Angelo Villari (Enzo), ha dalla sua un registro acuto squillante e intemerato e una generosa espansione del suono. Con queste carte a sua disposizione e una naturale estroversione nel canto, sicuramente conquista meritatamente il favore del pubblico.
Angelo Veccia può vantare esperienza, mestiere e una vocalità salda, e ritrae un Barnaba malvagio e tenebroso a dovere.
Meno interessante la Laura di Cristina Melis, di timbro non particolarmente personale né irresistibilmente incisiva nel canto. Una prova interlocutoria.
Le due voci più gravi, erano, a mio parere, le migliori in campo. Agostina Smimmero è uno dei pochi veri contralti in circolazione. Voce scura, timbrata, dalle suggestive screziature di tenebra, dona alla Cieca una vocalità palpitante e densa di emozione, rendendo notevole ogni suo intervento.

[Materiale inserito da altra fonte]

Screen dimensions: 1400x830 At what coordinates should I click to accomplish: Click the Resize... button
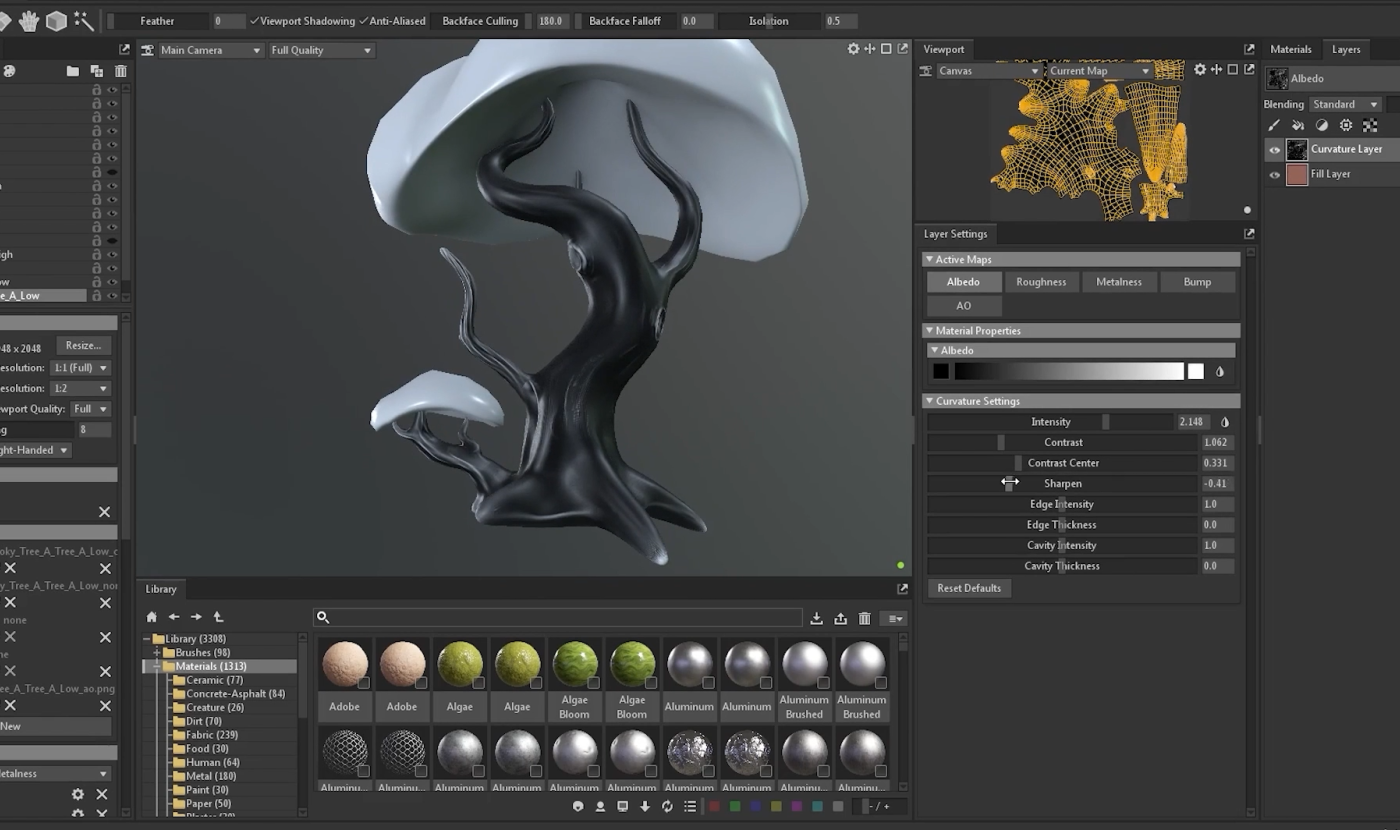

Simon Lim, già recentemente apprezzatissimo come Mefistofele a Piacenza, è un Alvise Badoero autorevolissimo tanto nel canto quanto come interprete. Bellissimo colore di basso, sicuro ed omogeneo in tutti i registri, fraseggio appropriato, accenti sempre curati e carichi delle giuste intenzioni. Un cantante che è ormai una garanzia.
Nella folta schiera dei comprimari si mettono in luce Alessandro Abis (Zuàne) e Francesco Pittari (Isepo). Gli altri erano Francesco Azzolini (Un cantore), Maurizio Pantò (Un Pilota), Nicolò Rigano (Un barnabotto), Dario Righetti (Una voce), Jacopo Bianchini (Un’altra voce).
Pubblico festante al termine e Teatro gremito.